WHAT IS REQUIRED:
Write every record below out exactly; no images.

RECORD EXCERPTS:
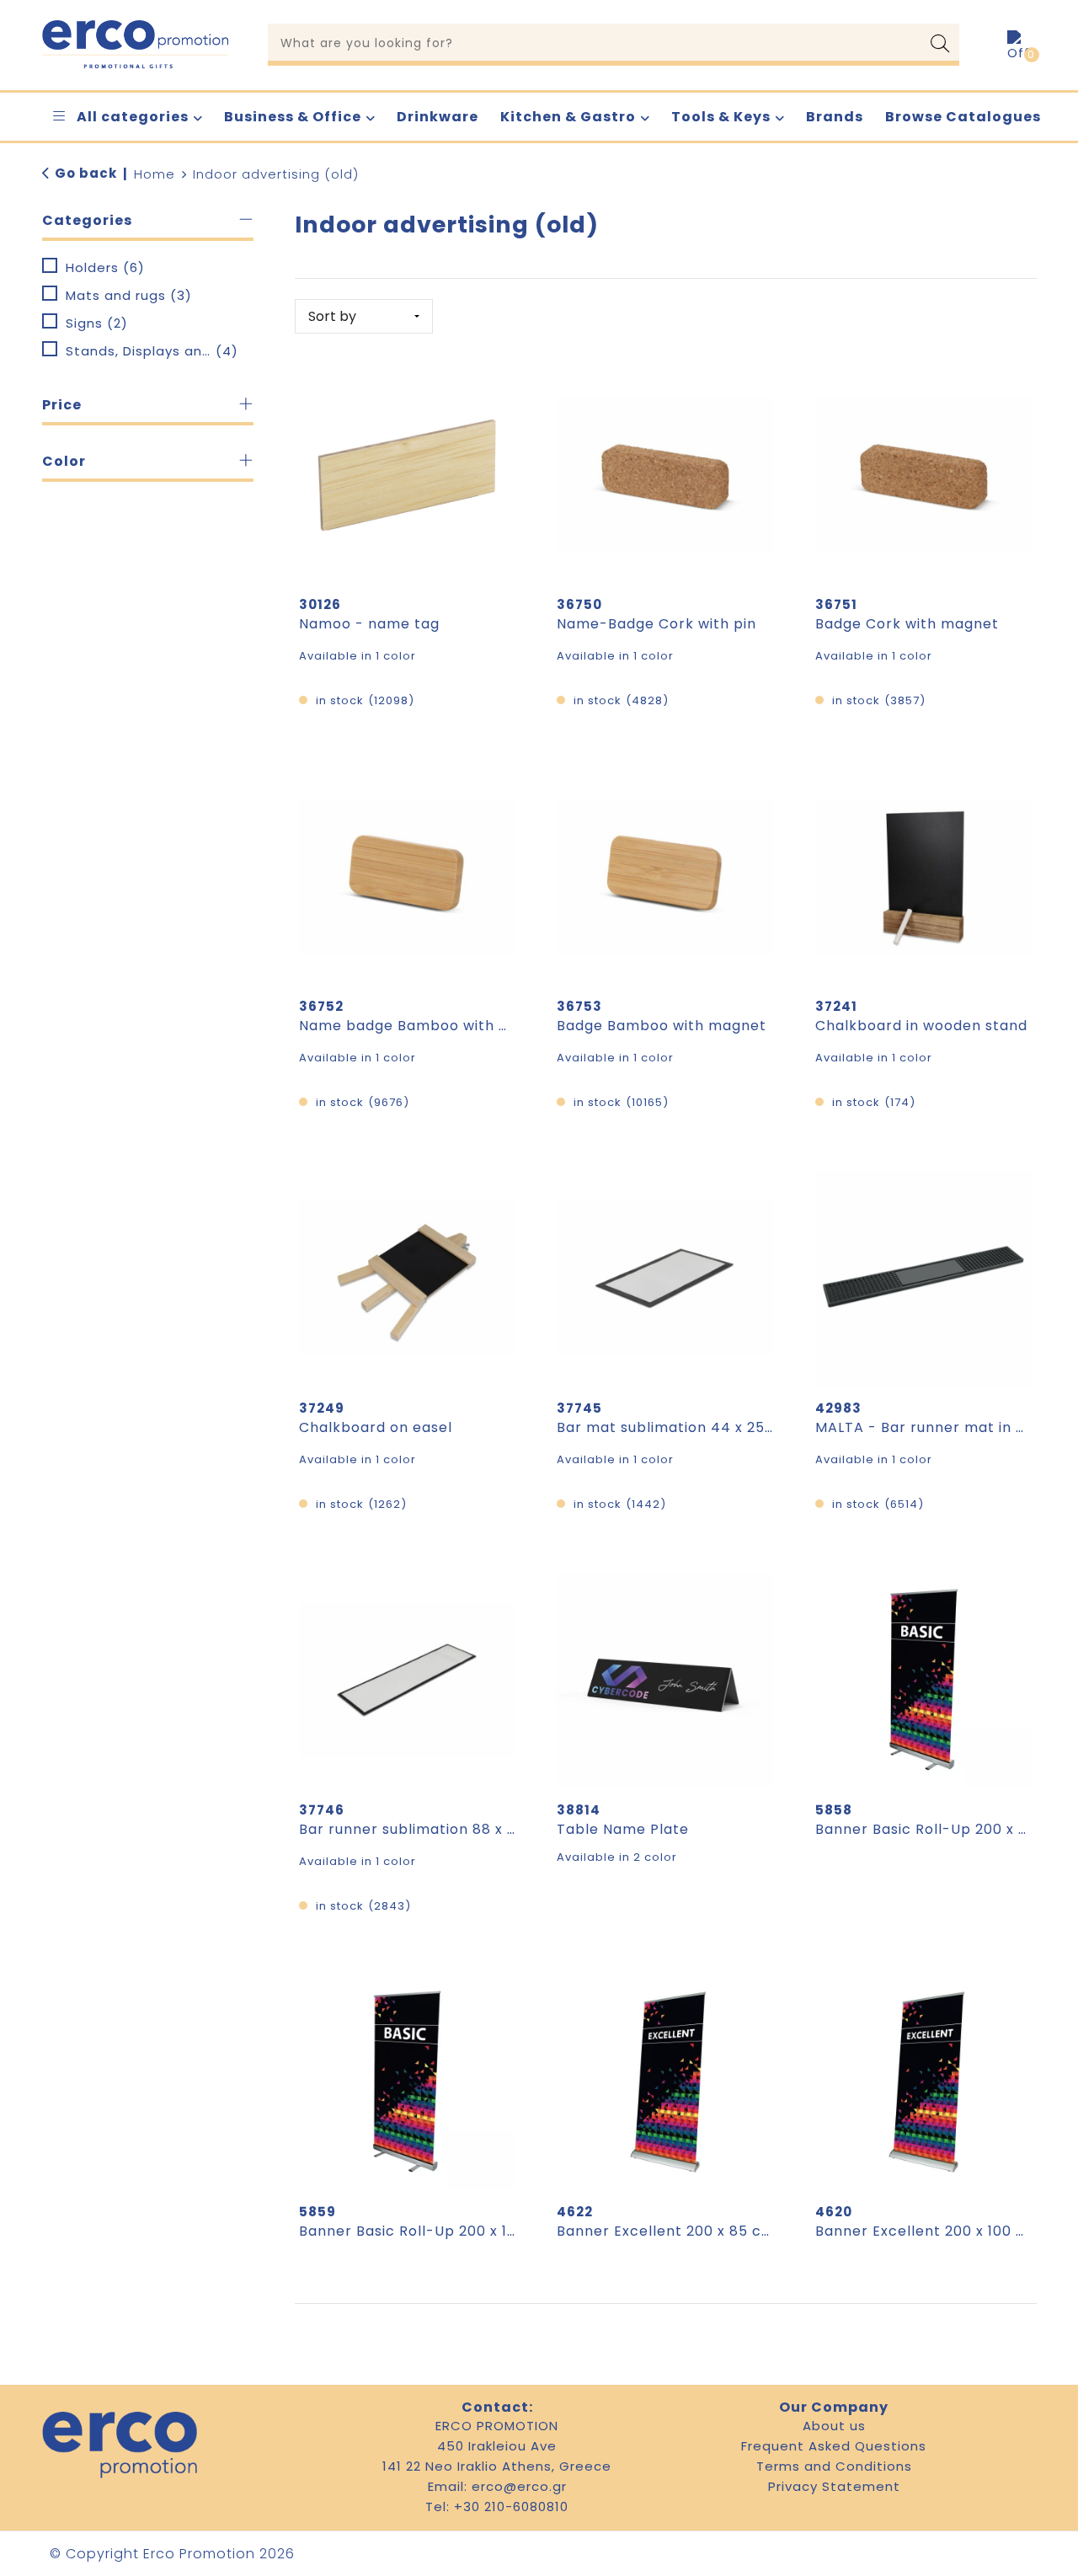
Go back (86, 173)
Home (154, 174)
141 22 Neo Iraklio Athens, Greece (496, 2466)
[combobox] (595, 42)
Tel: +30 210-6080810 (496, 2506)
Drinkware (437, 116)
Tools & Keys (721, 116)
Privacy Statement (834, 2486)
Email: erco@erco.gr (497, 2486)
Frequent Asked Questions (833, 2446)
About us (834, 2425)
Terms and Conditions (834, 2466)
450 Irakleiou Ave (497, 2446)
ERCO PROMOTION (496, 2425)
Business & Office (292, 116)
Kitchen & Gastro (568, 116)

TASK ANSWER:
Go back (86, 173)
Home (154, 174)
141 22 Neo Iraklio Athens, Greece (496, 2466)
[combobox] (595, 42)
Tel: +30 210-6080810 (496, 2506)
Drinkware (437, 116)
Tools & Keys (721, 116)
Privacy Statement (834, 2486)
Email: erco@erco.gr (497, 2486)
Frequent Asked Questions (833, 2446)
About us (834, 2425)
Terms and Conditions (834, 2466)
450 Irakleiou Ave (497, 2446)
ERCO PROMOTION (496, 2425)
Business & Office (292, 116)
Kitchen & Gastro (568, 116)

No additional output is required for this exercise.